I luoghi necessitano certamente di un diverso ascolto, ma anche di una nuova narrazione: “Sono mutati l’idea di casa, di paese, di spazio abitato – scrive Teti in Terra inquieta – e si sono trasformate le relazioni familiari e amicali, il senso di comunità, il rapporto con la memoria e con la rete, il senso della malattia, del corpo e della prossimità con le persone e con la morte”.
Questa nuova narrazione si dovrà disporre a rovistare fra le rovine che ingombrano la vita dei nostri paesi, fronteggiando il vuoto e l’assenza, che “si dilata fra le cose”, e le erode, estraendo dall’oscurità, o dall’opacità del presente, la stella del futuro.
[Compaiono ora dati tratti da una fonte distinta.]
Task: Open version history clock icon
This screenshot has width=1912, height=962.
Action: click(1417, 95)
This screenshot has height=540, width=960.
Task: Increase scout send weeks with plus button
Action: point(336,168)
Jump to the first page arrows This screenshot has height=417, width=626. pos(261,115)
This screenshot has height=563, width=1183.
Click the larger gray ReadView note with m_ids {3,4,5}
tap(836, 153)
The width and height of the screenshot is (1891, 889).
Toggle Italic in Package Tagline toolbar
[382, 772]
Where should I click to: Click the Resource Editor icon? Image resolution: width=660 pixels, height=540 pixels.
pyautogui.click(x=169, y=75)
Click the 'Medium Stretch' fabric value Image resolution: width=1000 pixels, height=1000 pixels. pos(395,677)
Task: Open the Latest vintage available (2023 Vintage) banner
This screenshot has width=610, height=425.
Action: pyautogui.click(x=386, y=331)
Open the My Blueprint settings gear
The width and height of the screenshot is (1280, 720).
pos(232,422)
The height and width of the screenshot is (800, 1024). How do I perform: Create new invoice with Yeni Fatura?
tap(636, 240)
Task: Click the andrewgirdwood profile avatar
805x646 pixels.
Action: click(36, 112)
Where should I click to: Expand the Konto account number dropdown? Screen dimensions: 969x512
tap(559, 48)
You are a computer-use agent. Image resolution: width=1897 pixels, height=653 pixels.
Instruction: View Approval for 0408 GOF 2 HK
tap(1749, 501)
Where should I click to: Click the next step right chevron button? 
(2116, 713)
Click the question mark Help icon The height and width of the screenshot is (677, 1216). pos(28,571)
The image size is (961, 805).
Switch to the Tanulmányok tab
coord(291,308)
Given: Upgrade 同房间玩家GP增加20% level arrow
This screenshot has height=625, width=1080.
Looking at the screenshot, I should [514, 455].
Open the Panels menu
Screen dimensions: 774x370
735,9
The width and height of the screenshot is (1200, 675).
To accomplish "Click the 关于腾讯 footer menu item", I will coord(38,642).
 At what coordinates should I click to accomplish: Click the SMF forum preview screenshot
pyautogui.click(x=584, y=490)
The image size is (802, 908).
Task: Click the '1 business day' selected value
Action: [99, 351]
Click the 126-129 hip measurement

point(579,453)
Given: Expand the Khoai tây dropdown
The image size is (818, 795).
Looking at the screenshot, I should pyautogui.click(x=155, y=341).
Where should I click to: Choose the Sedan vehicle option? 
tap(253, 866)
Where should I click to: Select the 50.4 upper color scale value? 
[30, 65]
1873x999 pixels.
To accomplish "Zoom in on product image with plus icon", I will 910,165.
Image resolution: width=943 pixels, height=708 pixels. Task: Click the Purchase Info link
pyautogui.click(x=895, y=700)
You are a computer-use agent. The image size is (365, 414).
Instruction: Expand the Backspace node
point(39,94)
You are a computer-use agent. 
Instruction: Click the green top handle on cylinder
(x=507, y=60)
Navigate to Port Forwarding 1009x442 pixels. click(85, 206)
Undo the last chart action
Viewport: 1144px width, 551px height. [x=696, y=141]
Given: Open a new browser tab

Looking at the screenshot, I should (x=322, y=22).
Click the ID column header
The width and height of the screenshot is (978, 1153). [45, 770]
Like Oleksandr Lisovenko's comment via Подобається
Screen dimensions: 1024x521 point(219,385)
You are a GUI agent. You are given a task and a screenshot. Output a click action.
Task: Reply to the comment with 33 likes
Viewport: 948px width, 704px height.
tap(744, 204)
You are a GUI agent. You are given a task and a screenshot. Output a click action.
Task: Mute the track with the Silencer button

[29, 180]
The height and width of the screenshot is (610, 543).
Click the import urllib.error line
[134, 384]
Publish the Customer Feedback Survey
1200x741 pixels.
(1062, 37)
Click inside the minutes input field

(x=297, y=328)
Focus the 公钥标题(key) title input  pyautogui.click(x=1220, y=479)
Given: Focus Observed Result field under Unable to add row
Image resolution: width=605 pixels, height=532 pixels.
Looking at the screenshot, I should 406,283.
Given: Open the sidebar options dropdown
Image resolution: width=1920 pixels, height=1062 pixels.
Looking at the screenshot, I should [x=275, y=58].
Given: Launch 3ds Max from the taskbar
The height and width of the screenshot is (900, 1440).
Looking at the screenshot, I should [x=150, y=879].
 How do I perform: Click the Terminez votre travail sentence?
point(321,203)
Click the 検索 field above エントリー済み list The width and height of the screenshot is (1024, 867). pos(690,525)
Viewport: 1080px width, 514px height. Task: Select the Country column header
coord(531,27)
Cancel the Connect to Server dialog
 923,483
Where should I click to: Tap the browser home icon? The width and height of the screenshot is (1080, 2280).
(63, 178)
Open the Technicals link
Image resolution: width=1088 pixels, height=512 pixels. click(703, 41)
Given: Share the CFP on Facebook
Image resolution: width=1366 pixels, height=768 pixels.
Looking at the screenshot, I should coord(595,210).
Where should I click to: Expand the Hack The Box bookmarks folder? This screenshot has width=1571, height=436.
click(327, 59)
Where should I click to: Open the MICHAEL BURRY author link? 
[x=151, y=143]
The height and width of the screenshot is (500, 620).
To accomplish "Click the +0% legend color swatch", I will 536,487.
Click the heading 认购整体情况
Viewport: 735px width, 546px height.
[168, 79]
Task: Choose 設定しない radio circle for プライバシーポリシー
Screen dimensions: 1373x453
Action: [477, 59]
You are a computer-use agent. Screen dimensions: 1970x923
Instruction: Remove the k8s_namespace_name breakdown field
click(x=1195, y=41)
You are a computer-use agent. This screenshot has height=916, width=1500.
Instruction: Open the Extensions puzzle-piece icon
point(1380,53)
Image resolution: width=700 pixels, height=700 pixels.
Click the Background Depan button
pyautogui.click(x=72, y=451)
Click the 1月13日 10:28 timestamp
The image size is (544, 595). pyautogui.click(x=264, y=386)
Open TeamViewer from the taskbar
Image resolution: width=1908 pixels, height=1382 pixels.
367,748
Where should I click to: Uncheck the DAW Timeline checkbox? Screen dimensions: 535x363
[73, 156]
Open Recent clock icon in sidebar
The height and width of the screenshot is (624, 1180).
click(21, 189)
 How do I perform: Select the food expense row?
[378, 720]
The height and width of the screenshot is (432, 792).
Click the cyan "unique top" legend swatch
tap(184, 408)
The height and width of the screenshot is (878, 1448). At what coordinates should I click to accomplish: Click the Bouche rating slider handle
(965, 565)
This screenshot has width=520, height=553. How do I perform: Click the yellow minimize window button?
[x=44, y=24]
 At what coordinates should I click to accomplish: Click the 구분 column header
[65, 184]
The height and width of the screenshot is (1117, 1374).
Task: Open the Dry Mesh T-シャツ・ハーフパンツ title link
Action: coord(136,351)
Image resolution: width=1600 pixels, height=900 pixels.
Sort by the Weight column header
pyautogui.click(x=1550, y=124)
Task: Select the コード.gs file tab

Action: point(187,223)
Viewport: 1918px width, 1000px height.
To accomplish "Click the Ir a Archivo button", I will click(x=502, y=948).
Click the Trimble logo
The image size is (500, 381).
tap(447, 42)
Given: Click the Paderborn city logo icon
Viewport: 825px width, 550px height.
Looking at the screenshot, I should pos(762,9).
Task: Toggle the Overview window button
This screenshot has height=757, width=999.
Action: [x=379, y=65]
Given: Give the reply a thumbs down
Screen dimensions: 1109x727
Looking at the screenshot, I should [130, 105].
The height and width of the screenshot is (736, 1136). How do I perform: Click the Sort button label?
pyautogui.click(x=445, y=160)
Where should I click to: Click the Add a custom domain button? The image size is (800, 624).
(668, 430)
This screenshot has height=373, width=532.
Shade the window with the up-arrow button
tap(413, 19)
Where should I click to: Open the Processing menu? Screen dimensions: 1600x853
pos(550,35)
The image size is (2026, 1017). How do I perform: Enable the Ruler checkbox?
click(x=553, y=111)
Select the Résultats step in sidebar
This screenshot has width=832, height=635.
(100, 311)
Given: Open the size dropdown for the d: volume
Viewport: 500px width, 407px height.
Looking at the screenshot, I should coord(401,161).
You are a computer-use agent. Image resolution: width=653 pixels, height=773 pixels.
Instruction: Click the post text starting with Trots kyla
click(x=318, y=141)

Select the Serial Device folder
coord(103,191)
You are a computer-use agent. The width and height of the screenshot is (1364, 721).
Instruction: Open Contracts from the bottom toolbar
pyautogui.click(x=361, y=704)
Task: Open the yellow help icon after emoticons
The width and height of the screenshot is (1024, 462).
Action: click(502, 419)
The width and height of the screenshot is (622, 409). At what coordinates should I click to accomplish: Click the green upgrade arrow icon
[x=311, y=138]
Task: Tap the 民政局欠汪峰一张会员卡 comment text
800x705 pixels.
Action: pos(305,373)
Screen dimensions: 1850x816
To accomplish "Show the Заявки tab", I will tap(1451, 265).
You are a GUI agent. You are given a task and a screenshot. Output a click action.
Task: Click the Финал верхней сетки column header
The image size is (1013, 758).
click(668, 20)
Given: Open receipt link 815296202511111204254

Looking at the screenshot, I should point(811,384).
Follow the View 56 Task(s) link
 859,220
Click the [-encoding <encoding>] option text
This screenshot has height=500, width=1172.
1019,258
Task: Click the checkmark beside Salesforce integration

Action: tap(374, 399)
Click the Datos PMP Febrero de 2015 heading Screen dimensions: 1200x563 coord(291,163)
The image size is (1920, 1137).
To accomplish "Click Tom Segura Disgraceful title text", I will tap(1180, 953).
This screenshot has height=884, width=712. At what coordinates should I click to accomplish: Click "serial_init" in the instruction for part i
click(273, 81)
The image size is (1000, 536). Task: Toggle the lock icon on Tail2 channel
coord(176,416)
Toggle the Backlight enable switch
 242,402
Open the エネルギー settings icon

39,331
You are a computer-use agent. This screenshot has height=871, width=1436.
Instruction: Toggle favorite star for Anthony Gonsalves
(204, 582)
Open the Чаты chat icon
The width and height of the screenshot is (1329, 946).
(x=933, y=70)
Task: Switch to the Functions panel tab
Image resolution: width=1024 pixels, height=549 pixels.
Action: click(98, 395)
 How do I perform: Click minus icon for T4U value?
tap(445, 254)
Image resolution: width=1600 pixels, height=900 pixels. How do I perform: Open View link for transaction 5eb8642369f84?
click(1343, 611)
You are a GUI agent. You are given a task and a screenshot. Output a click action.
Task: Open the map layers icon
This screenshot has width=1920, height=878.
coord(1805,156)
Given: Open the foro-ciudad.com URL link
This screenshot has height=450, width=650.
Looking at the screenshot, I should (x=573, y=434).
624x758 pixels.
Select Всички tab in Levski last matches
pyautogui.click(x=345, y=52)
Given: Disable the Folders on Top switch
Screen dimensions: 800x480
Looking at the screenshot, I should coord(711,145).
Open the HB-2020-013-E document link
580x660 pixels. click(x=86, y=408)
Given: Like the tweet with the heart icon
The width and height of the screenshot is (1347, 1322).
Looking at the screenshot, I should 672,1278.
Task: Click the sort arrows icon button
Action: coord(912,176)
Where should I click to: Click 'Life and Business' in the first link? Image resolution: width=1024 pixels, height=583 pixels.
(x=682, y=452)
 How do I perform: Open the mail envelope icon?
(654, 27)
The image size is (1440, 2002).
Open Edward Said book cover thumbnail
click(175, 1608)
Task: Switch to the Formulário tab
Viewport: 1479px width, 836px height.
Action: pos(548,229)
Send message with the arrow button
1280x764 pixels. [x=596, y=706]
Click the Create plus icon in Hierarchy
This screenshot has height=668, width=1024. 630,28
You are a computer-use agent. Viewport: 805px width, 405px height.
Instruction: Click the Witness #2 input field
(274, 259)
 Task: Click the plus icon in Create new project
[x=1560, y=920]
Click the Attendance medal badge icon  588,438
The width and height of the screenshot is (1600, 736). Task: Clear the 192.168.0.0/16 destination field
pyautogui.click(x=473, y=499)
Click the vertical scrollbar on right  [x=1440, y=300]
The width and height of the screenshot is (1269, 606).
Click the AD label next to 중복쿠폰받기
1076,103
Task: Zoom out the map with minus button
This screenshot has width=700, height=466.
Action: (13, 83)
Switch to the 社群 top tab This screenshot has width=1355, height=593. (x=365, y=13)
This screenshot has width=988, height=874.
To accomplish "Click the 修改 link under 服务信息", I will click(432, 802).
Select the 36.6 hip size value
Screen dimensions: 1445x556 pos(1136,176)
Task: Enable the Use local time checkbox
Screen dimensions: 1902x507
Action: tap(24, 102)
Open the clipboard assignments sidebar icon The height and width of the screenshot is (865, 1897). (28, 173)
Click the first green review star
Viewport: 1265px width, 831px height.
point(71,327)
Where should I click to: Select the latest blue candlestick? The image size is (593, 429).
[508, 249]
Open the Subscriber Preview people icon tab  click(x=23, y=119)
Un compito quasi eroico. Ma è il programma perseguito da Vito Teti in tutto il suo lavoro con indefessa applicazione. Vorrei dire con amore, o con spiccata passione, se la parola amore può apparire eccessiva o impropria. Ma non può sorprendere che Vito Teti, in Il risveglio del drago, confessi il suo “rimorso per non aver saputo e potuto fare niente perché i paesi non se ne andassero”.
In questo accumulo di sentimenti si forma e si sviluppa l’attenzione antropologica di Vito Teti. Un’“etnografia partecipata” la definisce Antonella Tarpino nella sua recensione a Il risveglio del drago.
Il “drago” è l’alluvione, con la frana conseguente che fra il 6 e il 7 marzo del 2006 ha costretto alla fuga l’intero paese di Cavalerizzo, 300 abitanti, nella provincia di Cosenza. Teti segue, lungo l’arco di oltre vent’anni, le sofferte vicende della “piccola comunità” presa nel gorgo dello “spaesamento”, messa al cospetto della propria fine, e le “dispersioni” che ne scaturiscono, gli “esili”, i “dolori”, le “fratture”, i “dissidi”, le “forme di resistenza”.
Nel racconto di Vito Teti, Cavallerizzo va oltre i suoi stretti confini, si allarga, diventa il mondo, e del mondo porta alla luce l’“instabilità” che lo travaglia. Questo paese sperduto fra i monti di Calabria ci riguarda, è la “metafora di un’Italia e di un mondo che franano”, scrive Vito Teti. Ma “l’accaduto – aggiunge Teti – non è una fine”: “Ho la certezza che questa terra possa trarre dalla sua storica inquietudine, dalla sua perenne tensione tra stanzialità e spostamento, stabilità e fuga, una nuova sapienza per costruire un nuovo senso dei luoghi”.
All’elaborazione di questa nuova sapienza, Vito Teti, da anni, sta lavorando.